I could shoot from anywhere. Someone could put me in a box, and I’d find a way to photograph it, because I’d be thinking: this is strange, no one’s ever been in this box before!

Two older adults stand on tiptoe, peering through a fenced gate into a sports court.

Suzie Maez, One of the Same, 2023. iPhone Photograph. Courtesy of the artist.

AW: Your work feels like the younger, more playful cousin to the documentarian John Wilson’s work. Is this a fair comparison?

SM: For the past few years, people have commented on my TikTok saying they’re convinced I’m John Wilson’s burner account. I always take it as a compliment. Our ways of seeing feel deeply aligned.

In 2021, a friend told me my work reminded him of How To with John Wilson, which I hadn’t seen yet. When I watched it, I was completely in awe. For the first time, I saw someone doing something very similar to what I was trying to do, but on the fullest possible scale. He built an entire universe out of observation. I’ll stop to photograph something on the street, and people will look at it and clearly think, why is she taking a photo of that piece of trash? Seeing someone like John Wilson doing that kind of work on HBO was incredibly inspiring.

---

In the interview, what do people comment on Suzie Maez's TikTok that they are convinced of? Answer from the interview alone.

---

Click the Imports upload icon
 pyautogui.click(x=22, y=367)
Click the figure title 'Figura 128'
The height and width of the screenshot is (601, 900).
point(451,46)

---

▶ **REPLY**: They are convinced she is John Wilson's burner account.